Ce commandement est particulièrement mis à toutes les sauces pour justifier nombre d'interdits sexuels contemporains. Il est donc raisonnable d'examiner sur quoi porte exactement l'interdit qu'il formule.


Le commandement sur l'adultère fait partie d’un ensemble de dix dont les quatre premiers se rapportent essentiellement à Dieu, défini comme unique, et qu’il faut traiter autrement que les peuples environnant Israël traitent leurs idoles. Puis viennent les six commandements « sociaux » : honorer ses parents, ne pas tuer, ne pas commettre l’adultère, ne pas réduire en esclavage, ne pas témoigner faussement, ne pas convoiter le bien d’autrui. Ce sont à l’évidence des règles de vie gérant les relations entre les membres d’un même groupe social.
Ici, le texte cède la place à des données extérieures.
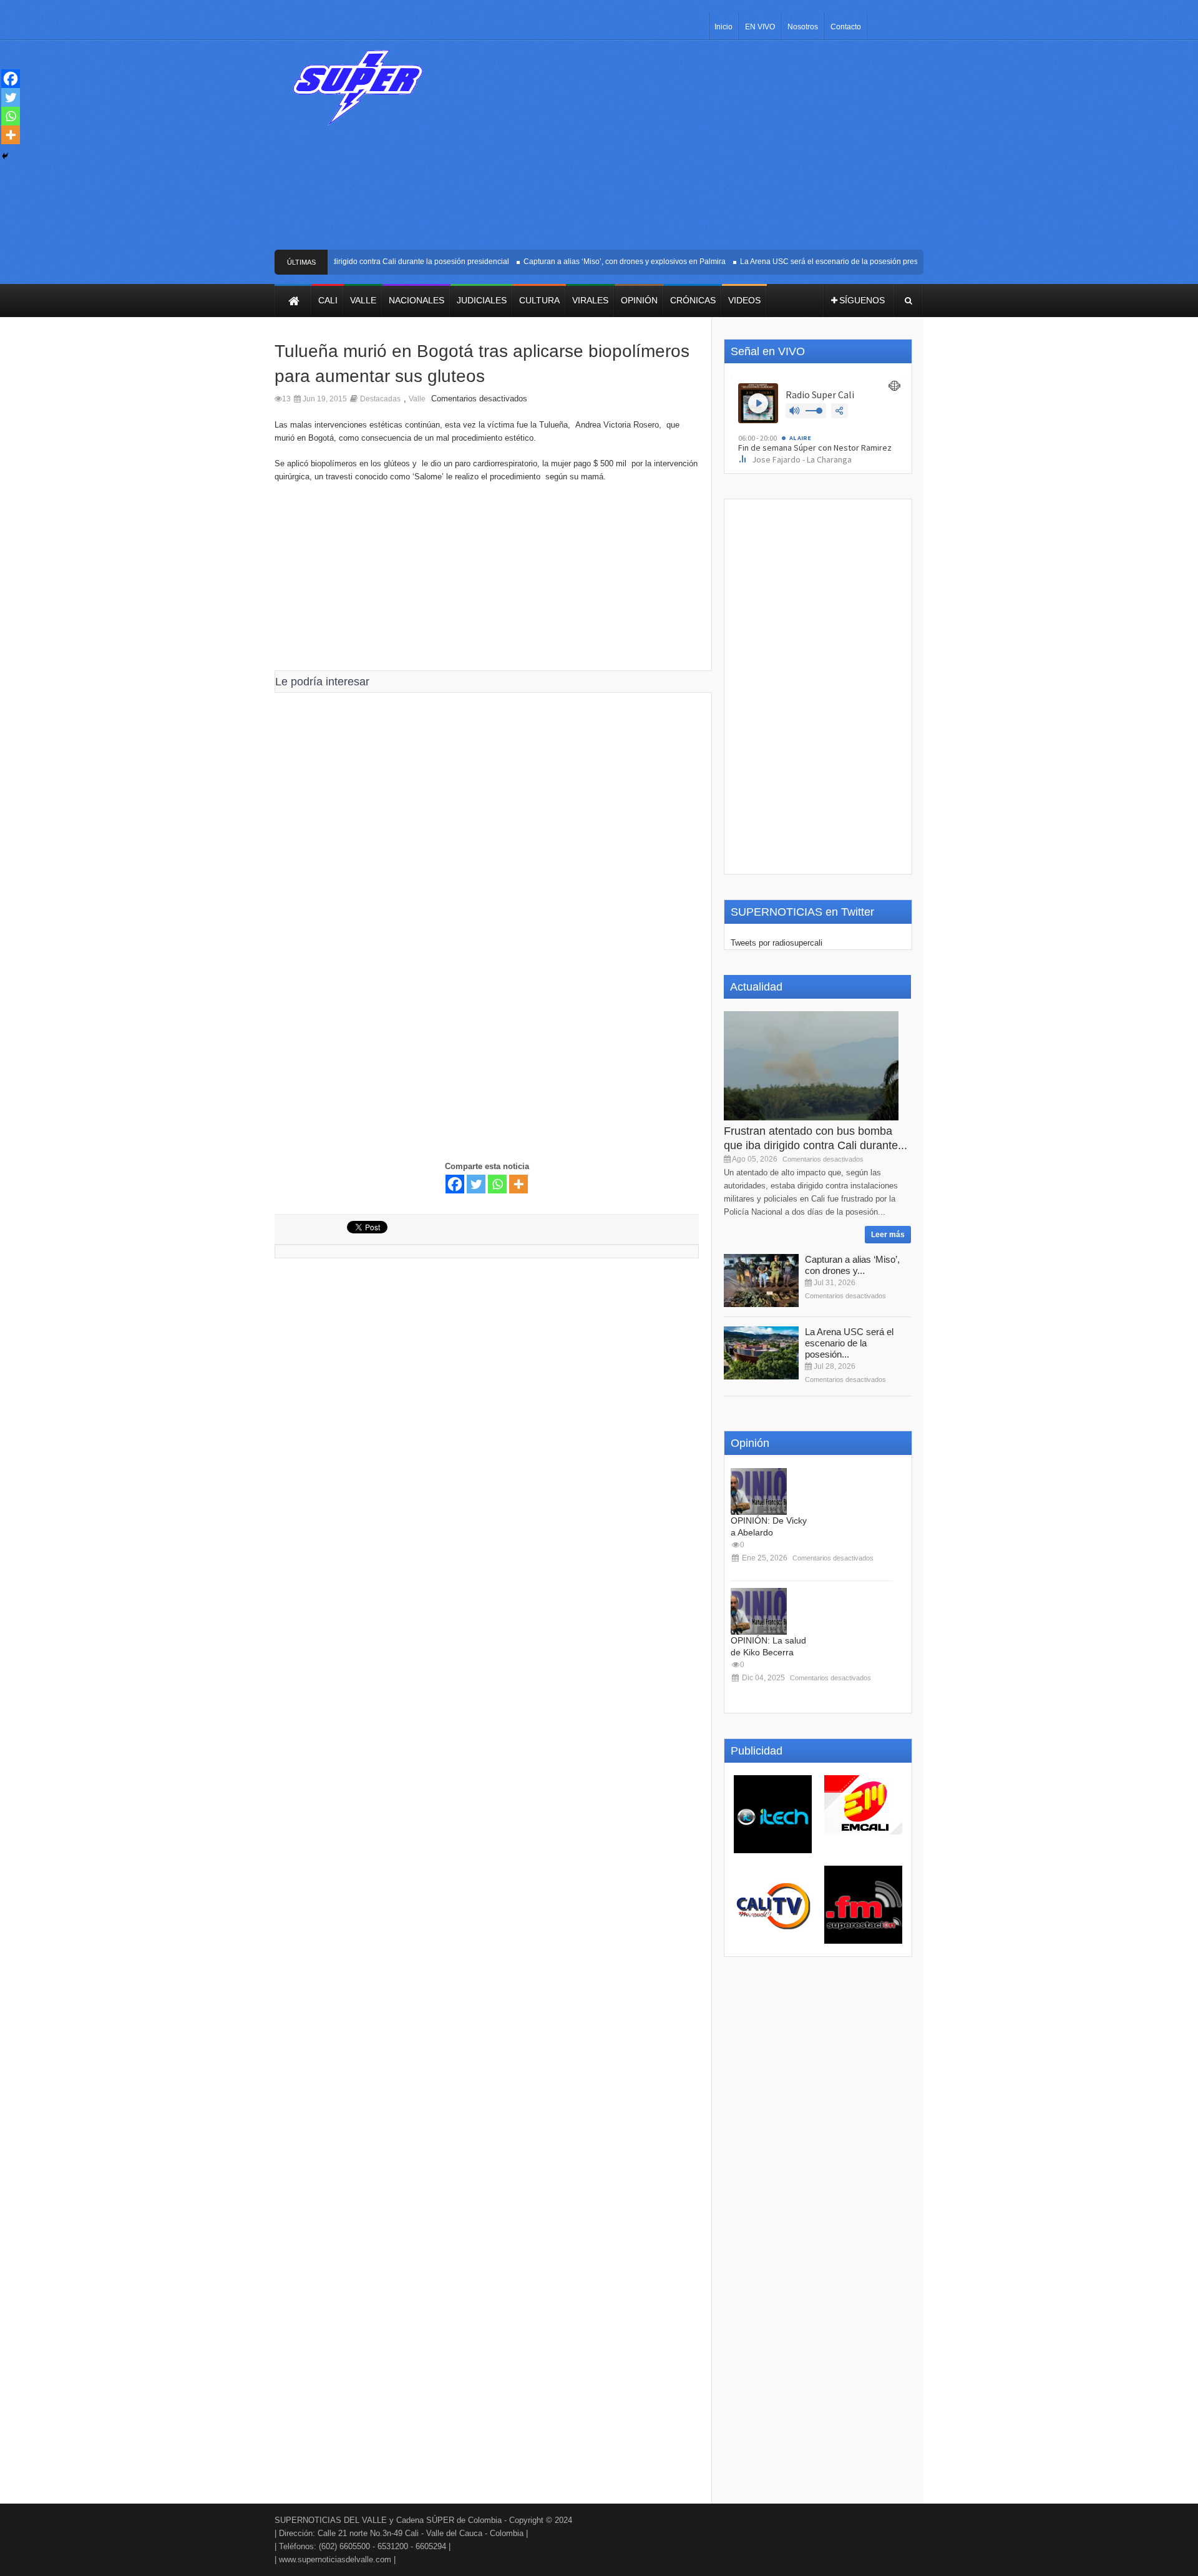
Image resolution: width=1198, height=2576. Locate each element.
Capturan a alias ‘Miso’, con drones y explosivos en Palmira (603, 261)
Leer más (888, 1234)
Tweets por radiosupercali (776, 943)
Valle (417, 398)
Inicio (723, 26)
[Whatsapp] (497, 1184)
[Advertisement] (691, 149)
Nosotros (802, 26)
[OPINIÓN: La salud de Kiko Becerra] (759, 1611)
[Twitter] (476, 1184)
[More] (518, 1184)
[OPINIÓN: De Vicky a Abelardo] (759, 1491)
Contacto (845, 26)
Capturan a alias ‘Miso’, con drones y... (852, 1265)
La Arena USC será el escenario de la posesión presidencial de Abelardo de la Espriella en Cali (881, 261)
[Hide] (5, 156)
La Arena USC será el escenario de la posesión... (849, 1342)
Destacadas (380, 398)
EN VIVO (760, 26)
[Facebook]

Que signifie dans ces conditions « tu ne commettras pas l’adultère » ? La société patriarcale, où la polygamie est acceptée (encore à l’époque de Jésus), où le chef de famille peut avoir en plus de ses épouses des concubines, où des relations sexuelles avec les servantes sont habituelles (et les enfants issus de ces liaisons sont légitimes, cf. Abraham), où les relations avec les prostituées ne sont pas disqualifiantes (Booz, Juda…) et où la répudiation de la femme était prévue par la loi, peut-on affirmer qu’il y a là l’obligation de former un couple unique, d’être fidèle à l’amour ou à l’autre, de respecter un engagement que l’on aurait pris envers son conjoint ? Tout indique qu'il n’en est pas question.
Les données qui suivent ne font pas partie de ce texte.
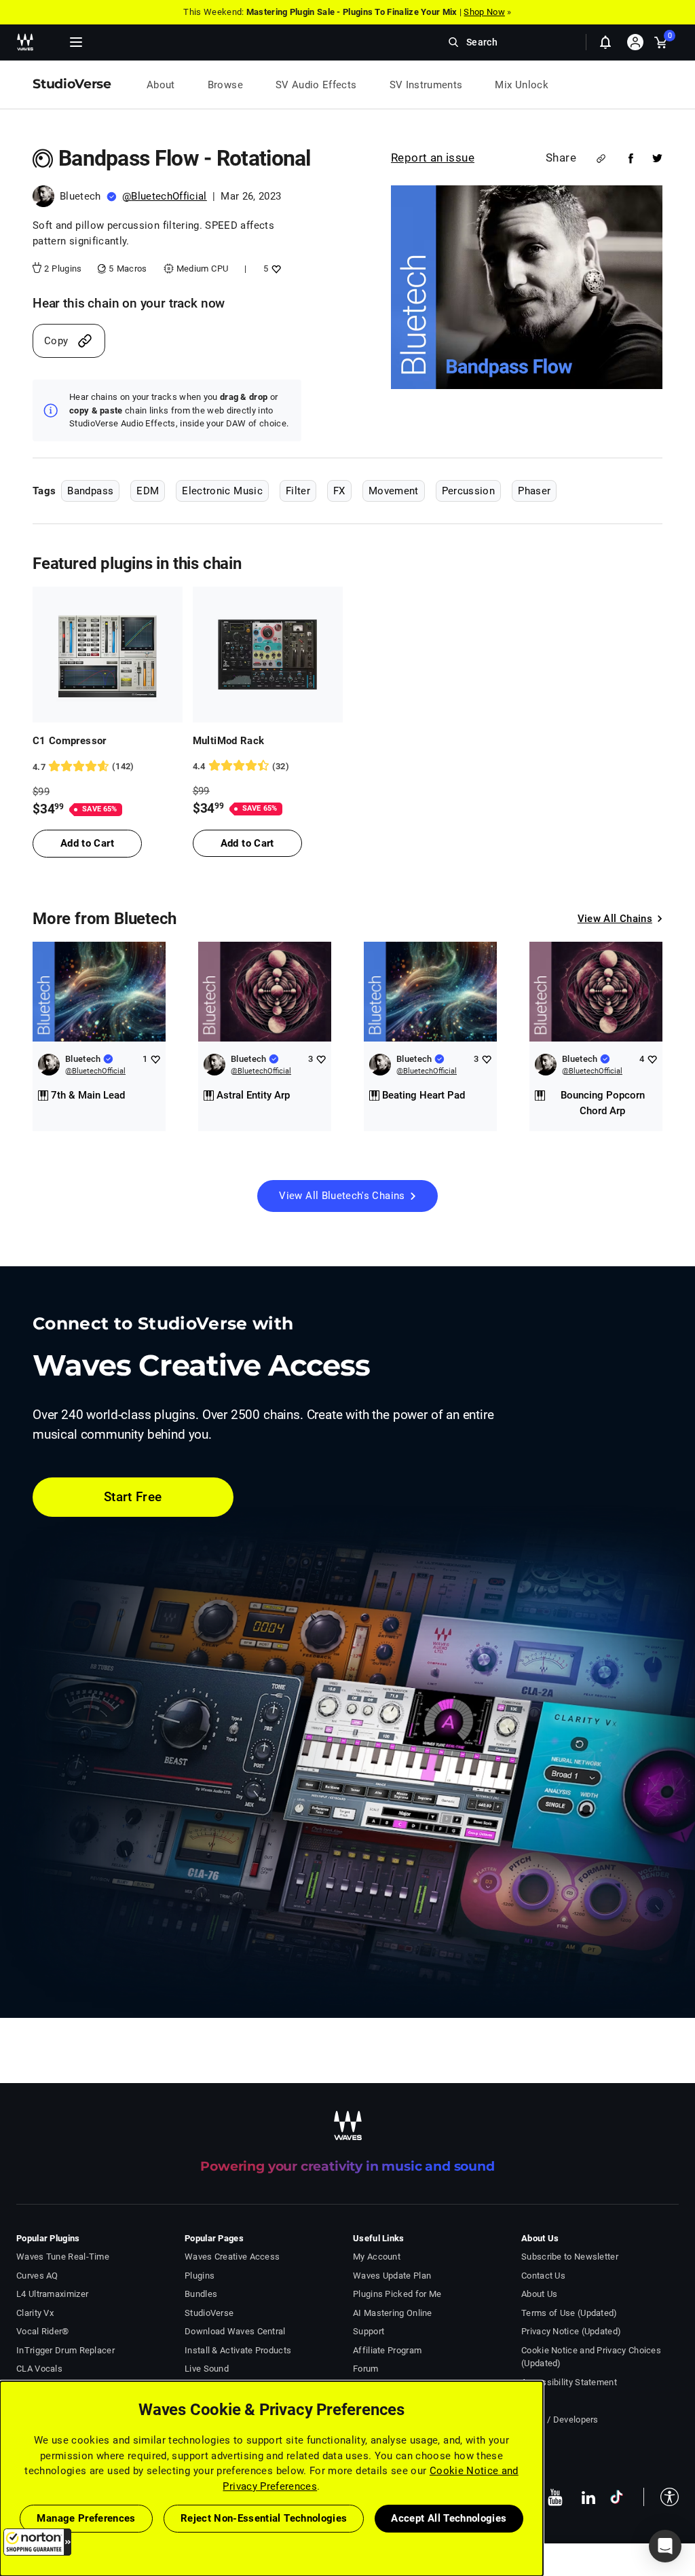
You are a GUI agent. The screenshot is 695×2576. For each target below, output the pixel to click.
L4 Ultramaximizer (52, 2294)
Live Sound (207, 2368)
Le contexte oriente plutôt vers l’interdiction d’une action qui peut nuire à autrui, aux autres : « tu ne commettras pas l’adultère » signifie non pas « tu ne tromperas pas ton conjoint », mais « tu ne t’uniras pas au conjoint d’autrui », tu n’useras pas de la femme qui appartient à un autre homme du clan, tu ne causeras pas de tort aux autres hommes de ton clan, du groupe, en utilisant un de leurs biens. D’ailleurs, au chapitre 18, le Lévitique précise : « tu n’auras pas de relations sexuelles avec la femme de ton compatriote, ce qui te rendrait impur ».
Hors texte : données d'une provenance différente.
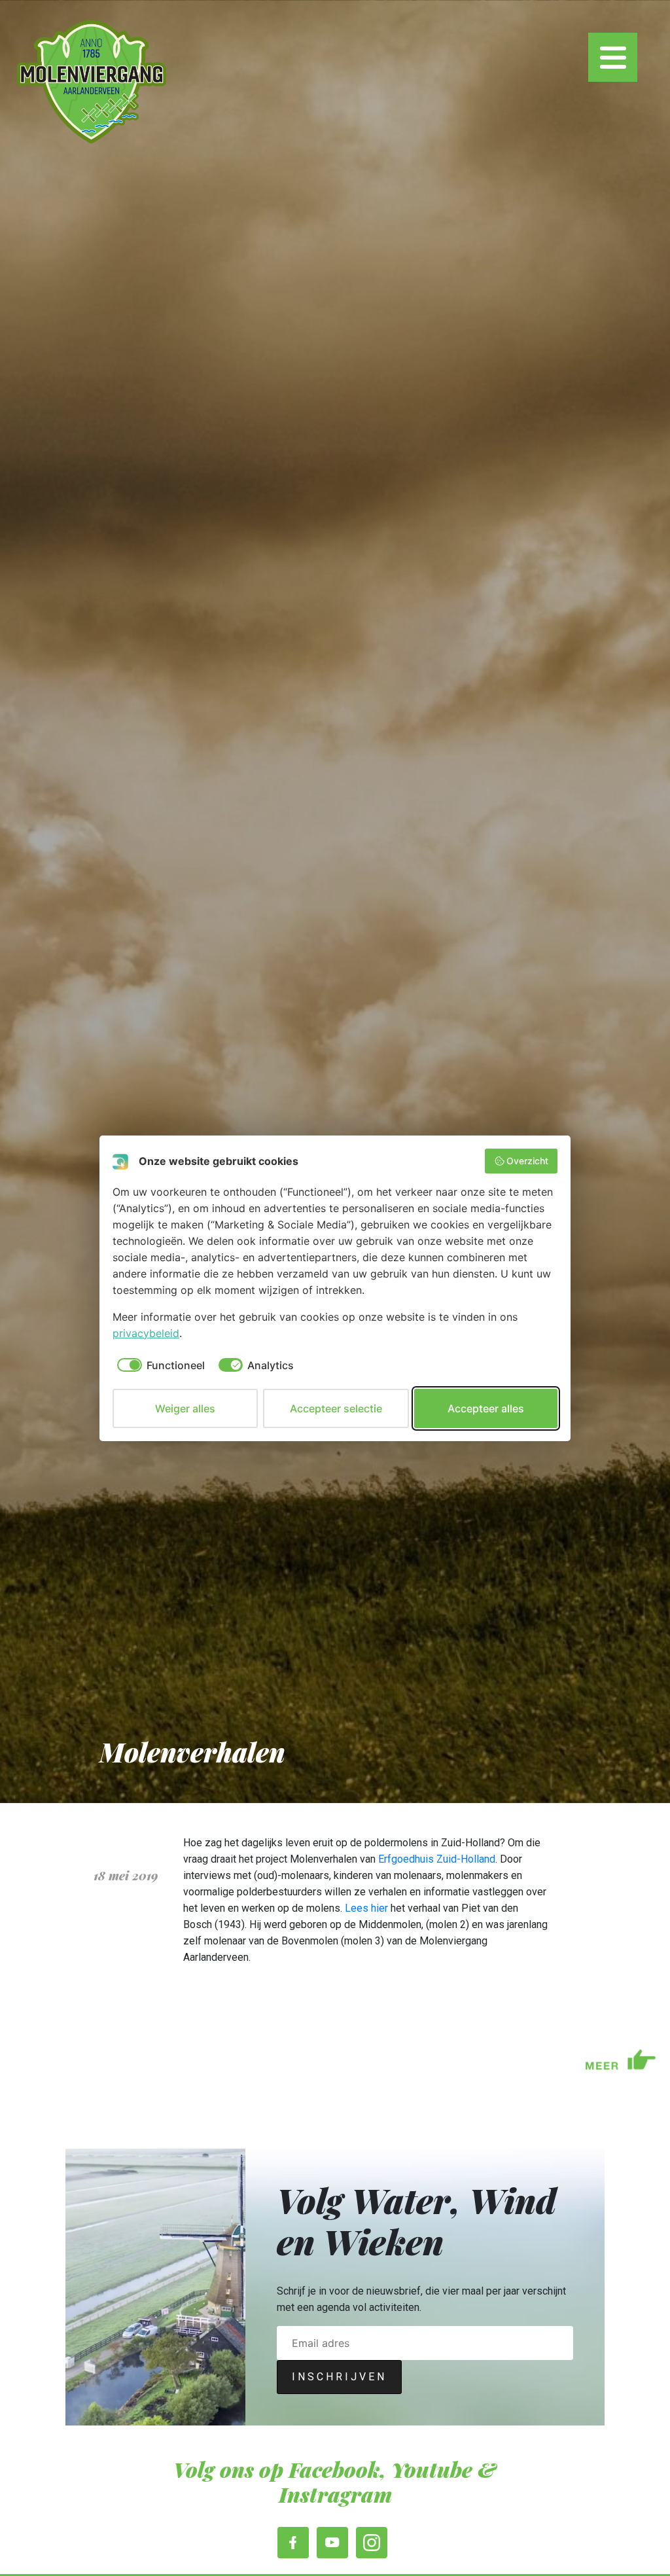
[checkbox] (159, 1365)
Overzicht (527, 1160)
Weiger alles (185, 1408)
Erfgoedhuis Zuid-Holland (436, 1859)
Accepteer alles (486, 1408)
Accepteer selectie (336, 1408)
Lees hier (366, 1908)
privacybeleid (146, 1333)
Donc, ne peut être adultère qu’un homme qui se lie à la femme d’un autre, et non un homme marié qui a des rapports avec une femme célibataire.

Ce n’est pas envers sa femme que l’on est adultère, c’est envers un autre homme du clan.

En somme, on ne touche pas à ce qui appartient à un autre homme du clan, mais on peut avoir les relations que l’on veut avec toutes les femmes que l’on possède personnellement (épouses multiples, concubines, servantes) ou qui sont indépendantes (célibataires, veuves, répudiées), ou même avec les femmes mariées, mais à un étranger !


De même, une femme commet un adultère si elle a des relations avec un autre homme que celui auquel elle appartient. Mais si elle est libre, si elle n'appartient à aucun homme, elle ne peut pas commettre d'adultère, même si elle a des relations sexuelles avec un homme marié.

D'ailleurs, il y a des degrés d'appartenance : ainsi, « si un homme a des relations sexuelles avec une femme et qu’il s’agisse d’une servante réservée à quelqu’un, mais ni rachetée ni affranchie, cela donne lieu à une indemnisation » (Lévitique 19, 20). Une esclave réservée n’appartient plus vraiment à son ancien propriétaire, mais elle n’appartient pas non plus vraiment au nouveau tant qu’il ne l’a pas rachetée : personne n’ayant un droit total de propriété, la règle générale doit être aménagée !

Et si c'est le propriétaire qui prête son bien, la Bible n'évoque pas l'adultère : ainsi Abraham, ayant peur d'être tué par les Égyptiens qui voudraient s'approprier sa femme, Saraï, particulièrement belle, demande à son épouse de se faire passer pour sa sœur. Tout se déroule selon les prévisions du patriarche, et Pharaon prend dans son harem Saraï, comble de bienfaits son frère Abraham. Celui-ci a donc bien disposé à sa guise de son épouse, comme d'une marchandise à échanger avec Pharaon, et il a repris son épouse comme si de rien n'était quand Pharaon la lui a rendue (Gen., 12, 11-20). Cf. aussi les cas similaires de Gen. 20 et 26, 6-14.

 

En somme, les lois mosaïques se contentent de viser la paix sociale du groupe des Hébreux en prescrivant de ne pas léser un autre membre du clan, donc de ne pas le tuer, ni s’unir à sa femme, ni l’enlever pour le mettre en esclavage, ni lui nuire par faux serment, ni désirer un de ses biens. Il y a là des règles de bon voisinage, qui permettent la vie sociale et la régissent. Il n’y a rien qui s’apparente à ce que nous entendons, nous, par adultère, qui est pour nous « violation du devoir de fidélité entre les époux » et les dix commandements ne s’occupent pas de ce qui se passe dans l’intimité entre un homme et une femme. D’ailleurs, si certains textes tardifs des prophètes parlent de l’adultère d’une façon qui montre qu’ils le considèrent comme un rejet de l’amour, beaucoup d’autres restent dans l’esprit du Décalogue, qu’ils explicitent seulement. Pour eux le commandement est juste un précepte de prudence : en volant un bien précieux à autrui, on suscite sa rage et sa vengeance ; on en subira les conséquences néfastes, on risque sa vie, et c’est cela que le sage doit éviter. Le livre des Proverbes est très clair : « le commandement est une lampe… pour te préserver de la femme en pouvoir de mari… L’homme adultère… récolte coups et quolibets, jamais ne s’effacera sa honte. Car la jalousie allume la rage au cœur du mâle ; au jour de la vengeance il ne fera pas de quartier, il n’aura égard à aucune compensation, il ne consentira à rien, quand tu lui prodiguerais les présents » (Proverbes 6, 23-24, 34-35).


Le respect des commandements permet simplement la sauvegarde de l’ordre social.


La conclusion s’impose : les commandements portent sur le respect dû à Dieu, à ses parents et aux autres membres de la tribu ; ils ne parlent pas d’amour entre époux, mais de femmes qui sont la propriété de leurs maris, propriété à respecter comme celle de tous leurs autres biens.